Poursuivant son analyse entamée lors de la première quinzaine de mars, le Conseil précise que si l’absence de comportements monopolistiques est avérée, certaines pratiques freinent néanmoins la dynamique du marché. L’instance pointe notamment l’adoption par les opérateurs de calendriers quasi identiques pour la révision des prix, ainsi que la similitude des marges de variation. Ce manque de différenciation réduit, selon le Conseil, la flexibilité nécessaire pour réagir aux fluctuations du marché mondial.
Ce modèle, héritage d’anciennes réglementations où les prix étaient révisés périodiquement le 1er et le 16 de chaque mois, n’est plus jugé approprié dans un contexte de marché libéralisé. Le Conseil souligne que ce fonctionnement ralentit la répercussion des variations internationales sur les prix à la pompe et favorise un alignement tarifaire entre les différentes compagnies.

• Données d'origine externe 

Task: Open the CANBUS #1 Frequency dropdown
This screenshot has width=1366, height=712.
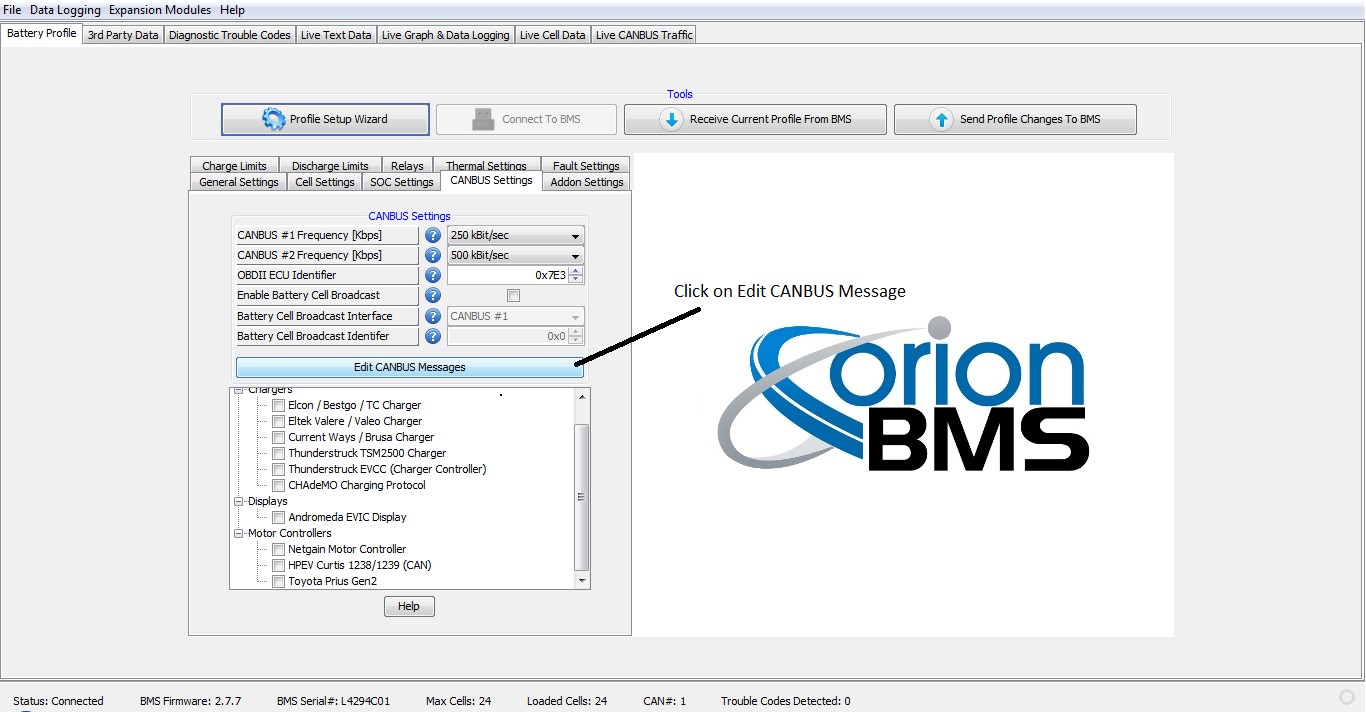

L’instance appelle donc à une modernisation des méthodes de fixation des prix, qui devraient davantage refléter les spécificités propres à chaque opérateur : fréquence d’approvisionnement, conditions d’achat, niveaux de stocks et stratégies commerciales individuelles.
Sur le plan chiffré, l’analyse couvrant la période du 1er mars au 1er avril 2026 révèle un décalage dans la transmission des prix internationaux. Concernant le gasoil, la répercussion de la baisse mondiale est restée partielle, avec un écart de -1,35 dirham par litre, malgré une légère amélioration constatée durant la seconde moitié de mars. À l’inverse, pour l’essence, la répercussion a excédé les variations internationales avec un écart de +0,33 dirham par litre, illustrant un déséquilibre persistant dans les mécanismes de transfert des prix dans un contexte mondial de hausse continue.